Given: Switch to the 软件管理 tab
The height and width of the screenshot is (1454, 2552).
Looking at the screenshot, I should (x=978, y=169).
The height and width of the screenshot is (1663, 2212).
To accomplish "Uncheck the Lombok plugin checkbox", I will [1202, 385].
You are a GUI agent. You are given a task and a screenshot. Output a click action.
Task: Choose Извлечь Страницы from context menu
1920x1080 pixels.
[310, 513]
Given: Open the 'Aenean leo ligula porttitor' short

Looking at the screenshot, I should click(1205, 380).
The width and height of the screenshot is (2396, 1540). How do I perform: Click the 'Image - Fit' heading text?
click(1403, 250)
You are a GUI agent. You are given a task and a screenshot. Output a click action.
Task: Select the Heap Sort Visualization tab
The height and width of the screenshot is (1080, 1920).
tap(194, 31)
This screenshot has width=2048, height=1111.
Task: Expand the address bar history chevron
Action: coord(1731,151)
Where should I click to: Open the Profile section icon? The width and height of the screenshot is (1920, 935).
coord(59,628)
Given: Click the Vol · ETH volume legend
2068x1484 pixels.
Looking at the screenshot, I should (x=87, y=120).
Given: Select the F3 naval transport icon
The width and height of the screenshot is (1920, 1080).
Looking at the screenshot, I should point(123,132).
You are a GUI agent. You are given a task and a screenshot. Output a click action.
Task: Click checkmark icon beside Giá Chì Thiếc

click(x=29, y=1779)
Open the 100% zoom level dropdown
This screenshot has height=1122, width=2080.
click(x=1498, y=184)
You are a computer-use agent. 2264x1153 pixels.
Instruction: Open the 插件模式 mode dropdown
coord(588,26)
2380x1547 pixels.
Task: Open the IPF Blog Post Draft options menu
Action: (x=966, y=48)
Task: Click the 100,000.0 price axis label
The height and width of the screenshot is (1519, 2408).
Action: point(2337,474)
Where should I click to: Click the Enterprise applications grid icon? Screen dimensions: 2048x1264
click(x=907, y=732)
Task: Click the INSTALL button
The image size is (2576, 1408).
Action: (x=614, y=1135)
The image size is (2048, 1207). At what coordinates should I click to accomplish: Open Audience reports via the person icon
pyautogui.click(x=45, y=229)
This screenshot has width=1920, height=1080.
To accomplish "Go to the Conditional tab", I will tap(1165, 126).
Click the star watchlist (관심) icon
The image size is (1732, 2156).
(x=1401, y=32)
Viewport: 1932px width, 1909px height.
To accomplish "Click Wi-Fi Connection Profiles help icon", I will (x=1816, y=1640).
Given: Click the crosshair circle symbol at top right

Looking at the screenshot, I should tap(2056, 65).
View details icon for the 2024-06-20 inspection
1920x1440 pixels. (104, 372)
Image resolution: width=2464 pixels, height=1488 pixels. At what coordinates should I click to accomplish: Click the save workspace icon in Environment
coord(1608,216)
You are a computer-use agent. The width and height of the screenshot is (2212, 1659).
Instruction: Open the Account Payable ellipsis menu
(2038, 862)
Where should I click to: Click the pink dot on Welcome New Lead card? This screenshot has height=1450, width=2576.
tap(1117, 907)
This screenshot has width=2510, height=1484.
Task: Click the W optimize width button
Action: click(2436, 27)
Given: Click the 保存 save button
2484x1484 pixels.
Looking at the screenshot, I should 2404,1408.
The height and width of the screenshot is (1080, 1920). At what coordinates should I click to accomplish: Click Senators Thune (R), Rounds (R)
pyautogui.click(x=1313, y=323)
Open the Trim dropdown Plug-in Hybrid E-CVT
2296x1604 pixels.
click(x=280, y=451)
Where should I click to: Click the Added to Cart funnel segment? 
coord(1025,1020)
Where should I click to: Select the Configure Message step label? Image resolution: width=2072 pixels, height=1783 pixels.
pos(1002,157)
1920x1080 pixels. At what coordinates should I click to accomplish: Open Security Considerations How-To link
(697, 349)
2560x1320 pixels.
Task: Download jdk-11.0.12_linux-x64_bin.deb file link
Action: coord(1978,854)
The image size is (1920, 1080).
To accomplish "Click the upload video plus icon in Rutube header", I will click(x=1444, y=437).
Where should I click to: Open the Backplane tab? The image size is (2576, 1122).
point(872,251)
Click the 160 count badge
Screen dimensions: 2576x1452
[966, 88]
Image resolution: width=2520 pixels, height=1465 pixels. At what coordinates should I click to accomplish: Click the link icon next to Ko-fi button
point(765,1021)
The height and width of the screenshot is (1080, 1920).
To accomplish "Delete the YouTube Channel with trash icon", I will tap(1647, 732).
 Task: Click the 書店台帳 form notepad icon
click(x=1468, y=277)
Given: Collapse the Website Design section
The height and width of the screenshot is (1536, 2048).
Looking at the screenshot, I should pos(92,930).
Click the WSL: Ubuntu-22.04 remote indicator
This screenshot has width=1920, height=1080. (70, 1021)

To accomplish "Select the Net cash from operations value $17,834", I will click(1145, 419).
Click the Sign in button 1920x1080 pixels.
---
Description of the task
Write the records out again. Each one must match exactly.

Solution to the exercise
Given: Switch to the 软件管理 tab
The height and width of the screenshot is (1454, 2552).
Looking at the screenshot, I should (x=978, y=169).
The height and width of the screenshot is (1663, 2212).
To accomplish "Uncheck the Lombok plugin checkbox", I will [1202, 385].
You are a GUI agent. You are given a task and a screenshot. Output a click action.
Task: Choose Извлечь Страницы from context menu
1920x1080 pixels.
[310, 513]
Given: Open the 'Aenean leo ligula porttitor' short

Looking at the screenshot, I should click(1205, 380).
The width and height of the screenshot is (2396, 1540). How do I perform: Click the 'Image - Fit' heading text?
click(1403, 250)
You are a GUI agent. You are given a task and a screenshot. Output a click action.
Task: Select the Heap Sort Visualization tab
The height and width of the screenshot is (1080, 1920).
tap(194, 31)
This screenshot has width=2048, height=1111.
Task: Expand the address bar history chevron
Action: coord(1731,151)
Where should I click to: Open the Profile section icon? The width and height of the screenshot is (1920, 935).
coord(59,628)
Given: Click the Vol · ETH volume legend
2068x1484 pixels.
Looking at the screenshot, I should (x=87, y=120).
Given: Select the F3 naval transport icon
The width and height of the screenshot is (1920, 1080).
Looking at the screenshot, I should point(123,132).
You are a GUI agent. You are given a task and a screenshot. Output a click action.
Task: Click checkmark icon beside Giá Chì Thiếc

click(x=29, y=1779)
Open the 100% zoom level dropdown
This screenshot has height=1122, width=2080.
click(x=1498, y=184)
You are a computer-use agent. 2264x1153 pixels.
Instruction: Open the 插件模式 mode dropdown
coord(588,26)
2380x1547 pixels.
Task: Open the IPF Blog Post Draft options menu
Action: (x=966, y=48)
Task: Click the 100,000.0 price axis label
The height and width of the screenshot is (1519, 2408).
Action: point(2337,474)
Where should I click to: Click the Enterprise applications grid icon? Screen dimensions: 2048x1264
click(x=907, y=732)
Task: Click the INSTALL button
The image size is (2576, 1408).
Action: (x=614, y=1135)
The image size is (2048, 1207). At what coordinates should I click to accomplish: Open Audience reports via the person icon
pyautogui.click(x=45, y=229)
This screenshot has width=1920, height=1080.
To accomplish "Go to the Conditional tab", I will tap(1165, 126).
Click the star watchlist (관심) icon
The image size is (1732, 2156).
(x=1401, y=32)
Viewport: 1932px width, 1909px height.
To accomplish "Click Wi-Fi Connection Profiles help icon", I will (x=1816, y=1640).
Given: Click the crosshair circle symbol at top right

Looking at the screenshot, I should tap(2056, 65).
View details icon for the 2024-06-20 inspection
1920x1440 pixels. (104, 372)
Image resolution: width=2464 pixels, height=1488 pixels. At what coordinates should I click to accomplish: Click the save workspace icon in Environment
coord(1608,216)
You are a computer-use agent. The width and height of the screenshot is (2212, 1659).
Instruction: Open the Account Payable ellipsis menu
(2038, 862)
Where should I click to: Click the pink dot on Welcome New Lead card? This screenshot has height=1450, width=2576.
tap(1117, 907)
This screenshot has width=2510, height=1484.
Task: Click the W optimize width button
Action: click(2436, 27)
Given: Click the 保存 save button
2484x1484 pixels.
Looking at the screenshot, I should 2404,1408.
The height and width of the screenshot is (1080, 1920). At what coordinates should I click to accomplish: Click Senators Thune (R), Rounds (R)
pyautogui.click(x=1313, y=323)
Open the Trim dropdown Plug-in Hybrid E-CVT
2296x1604 pixels.
click(x=280, y=451)
Where should I click to: Click the Added to Cart funnel segment? 
coord(1025,1020)
Where should I click to: Select the Configure Message step label? Image resolution: width=2072 pixels, height=1783 pixels.
pos(1002,157)
1920x1080 pixels. At what coordinates should I click to accomplish: Open Security Considerations How-To link
(697, 349)
2560x1320 pixels.
Task: Download jdk-11.0.12_linux-x64_bin.deb file link
Action: coord(1978,854)
The image size is (1920, 1080).
To accomplish "Click the upload video plus icon in Rutube header", I will click(x=1444, y=437).
Where should I click to: Open the Backplane tab? The image size is (2576, 1122).
point(872,251)
Click the 160 count badge
Screen dimensions: 2576x1452
[966, 88]
Image resolution: width=2520 pixels, height=1465 pixels. At what coordinates should I click to accomplish: Click the link icon next to Ko-fi button
point(765,1021)
The height and width of the screenshot is (1080, 1920).
To accomplish "Delete the YouTube Channel with trash icon", I will tap(1647, 732).
 Task: Click the 書店台帳 form notepad icon
click(x=1468, y=277)
Given: Collapse the Website Design section
The height and width of the screenshot is (1536, 2048).
Looking at the screenshot, I should pos(92,930).
Click the WSL: Ubuntu-22.04 remote indicator
This screenshot has width=1920, height=1080. (70, 1021)

To accomplish "Select the Net cash from operations value $17,834", I will click(1145, 419).
Click the Sign in button 1920x1080 pixels.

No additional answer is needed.